EXTRACTION DES LIPIDES DE JAUNE D'OEUF

1/ BUT du TP (5 points)

Ce TP a pour but dans un premier temps de séparer (l’extraction) les lipides puis de caractériser les composés lipidiques du jaune d’œuf lyophilisé. Afin d’y parvenir nous avons extrait les lipides de jaune d’œuf par un solvant organique pour les identifier à l’aide de deux chromatographies sur couche mince (CCM) en comparant les migrations obtenues à l’aide de témoin.

2/ PRINCIPE

Présenter le principe des 2 méthodes utilisées (10 points)

Au cours de ce TP nous avons utilisé deux méthodes :

-L’extraction des lipides du jaune d’œuf

-La caractérisation par CCM

L’extraction des lipides du jaune d’œuf :

Le jaune d’œuf n’est pas totalement composé de jaune d’œuf nous savons qu’il est composé aussi de glucides, de protéine etc…

Cela est la raison pour laquelle nous avons réalisé une extraction afin de sélectionner que les lipides du jaune d’œuf.

Nous savons que les lipides sont amphiphiles c’est-à-dire qu’elles possèdent un groupe hydrophile et un groupe hydrophobe ainsi on peut comprendre que ce sont des composants insolubles dans l’eau et soluble dans les solvants organiques apolaires.

En revanche, les autres composant du jaune d’œuf sont hydrophiles donc insolubles dans les solvants organiques.
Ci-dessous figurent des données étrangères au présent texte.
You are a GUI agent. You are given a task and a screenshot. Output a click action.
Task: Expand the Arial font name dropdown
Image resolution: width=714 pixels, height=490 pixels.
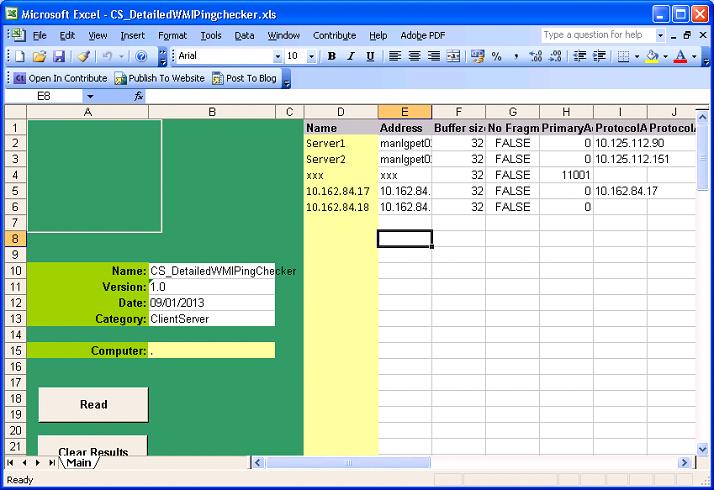click(x=277, y=56)
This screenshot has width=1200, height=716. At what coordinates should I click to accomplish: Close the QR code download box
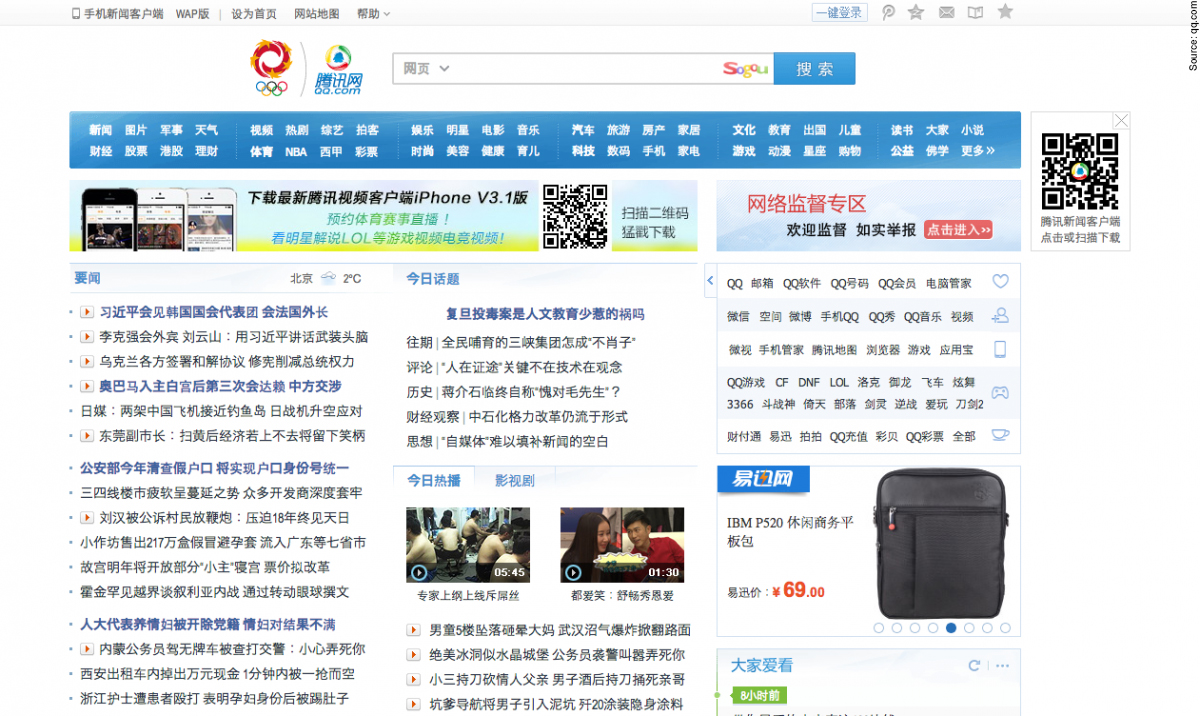tap(1121, 121)
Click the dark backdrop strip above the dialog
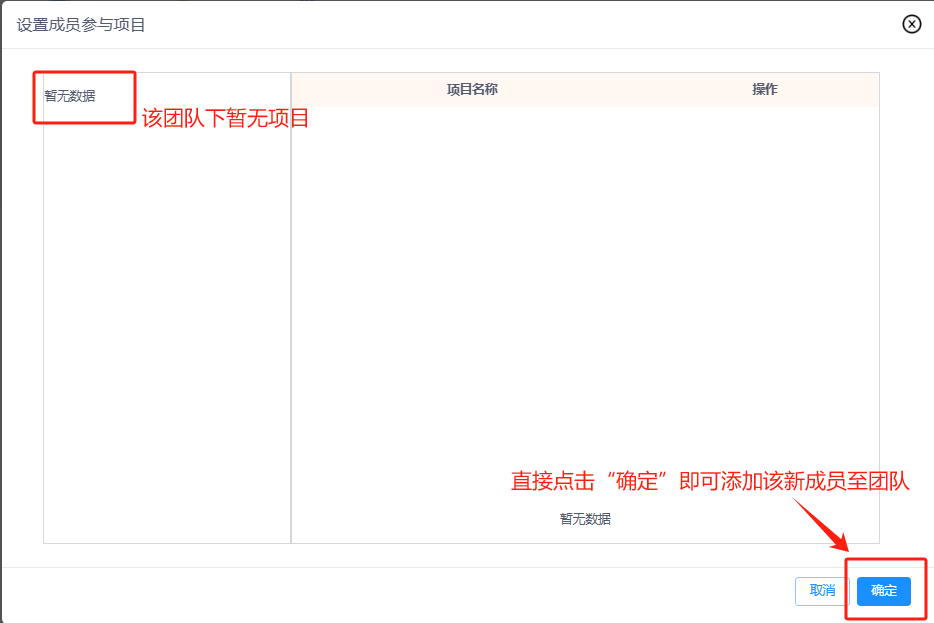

Ainsi, ce sont par les caractères opposés des lipides et des autres composant trouvé dans le jaune d’œuf qui nous a permis de réaliser cette extraction.

Durant cette extraction, nous avons utilisé un solvant qui ne dénature pas les lipides afin de pouvoir mener cette étude de façon complète.

De plus le fait qu’on utilise un jaune d’œuf lyophilisé (ne contenant pas d’eau) apporte un avantage : Eviter les interactions polaires.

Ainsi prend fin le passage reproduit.